= CONSIGNES =
- 1) Pour chacune des affirmations suivantes, précisez par oui ou par non si elle concorde avec l'extrait ci-dessous, puis citez fidèlement les mots qui en décident. (a) Arthur Verdier s'est installé à Élima en 1880. (b) Le village forestier actuel compte plus de mille habitants. (c) L'école rouverte en 1887 accueillait 20 élèves.
- 2) D'après l'extrait ci-dessous, quel nom Arthur Verdier a-t-il donné à sa plantation de café ?

= EXTRAIT CHOISI =
..........

Une résidence coloniale en ruine perchée sur une colline. À une centaine de mètres de là, dans la vallée, des pans de murs de plusieurs maisons se sont effondrés, des rails déboulonnés, des locomotives rouillées, une usine de décorticage de café éventrée avec plusieurs machines abandonnées dans les broussailles, sont devenus le gîte des animaux et autres reptiles. Non loin, se dresse un banal petit village forestier d'à peine 800 âmes donnant sur la lagune Aby.

Il est dépourvu d'école, d'électricité, d'adduction d'eau potable et de formation sanitaire. Voilà ce qui reste de la belle cité coloniale d'Élima située dans la sous-préfecture d'Etuéboué dans la préfecture d'Adiaké.

Site où le négociant français Arthur Verdier s'est installé en 1880 pour créer sa plantation de café dénommée Société des plantations d'Élima (SPE). Deux ans plus tard, il ouvre la première école occidentale de Côte d'Ivoire. Ainsi, plusieurs enfants sont recrutés dans les villages environnants pour faire leurs premiers pas dans cette école primaire. Elle sera par la suite fermée et rouverte en 1887 avec 20 élèves. Au nombre des figures marquantes ivoiriennes qui ont fréquenté cette école, les populations n'hésitent pas à citer M. Joseph Anoma, l'un des compagnons de Félix Houphouët-Boigny dans la lutte pour l'indépendance de la Côte d'Ivoire.

..........

= DONNÉES ENREGISTRÉES =
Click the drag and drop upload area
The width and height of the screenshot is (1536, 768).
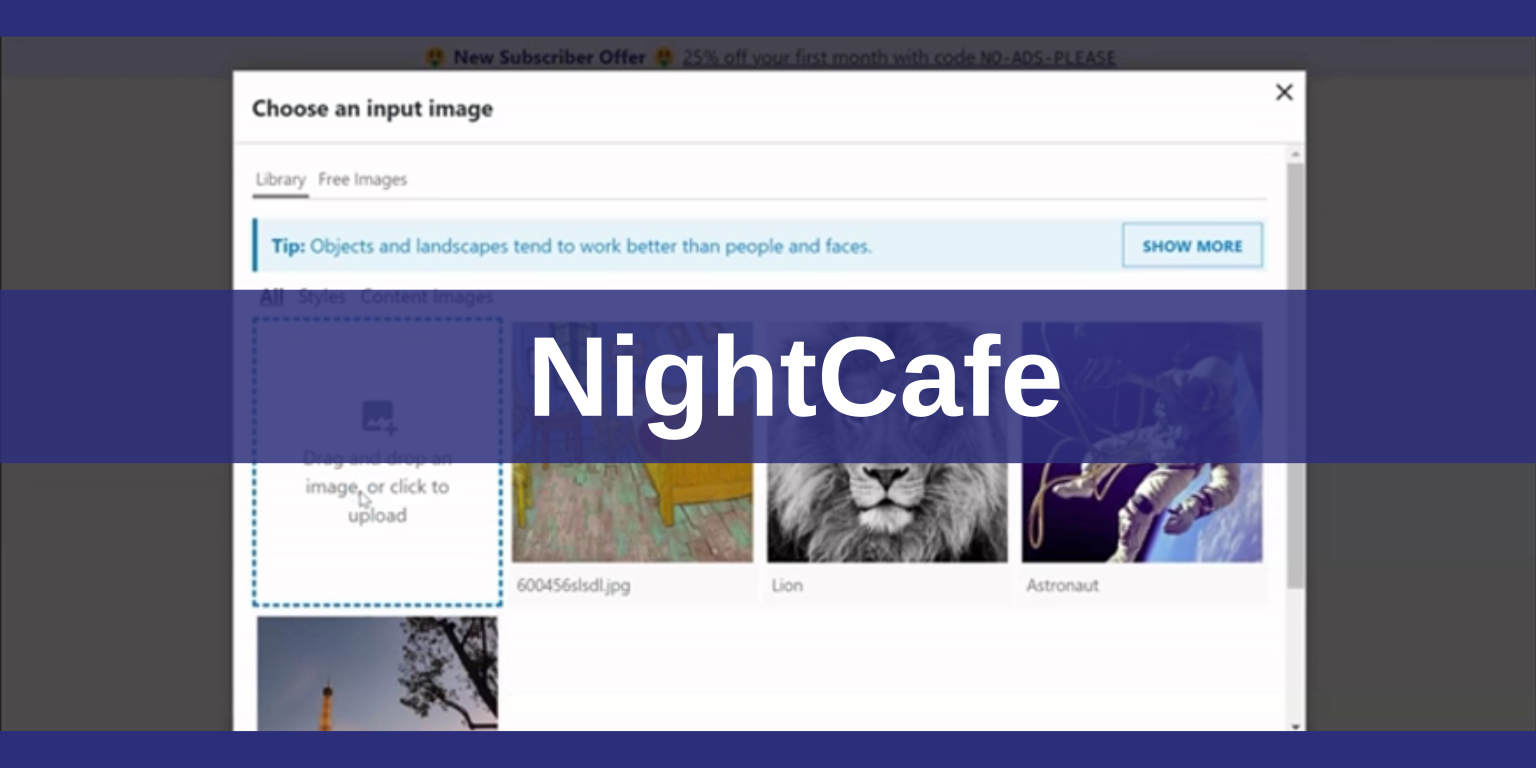coord(377,462)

..........

= LISTE DES RÉPONSES =
- 1)
(a) Oui : « le négociant français Arthur Verdier s'est installé en 1880 ».
(b) Non : « d'à peine 800 âmes ».
(c) Oui : « rouverte en 1887 avec 20 élèves ».

- 2) Société des plantations d'Élima (SPE).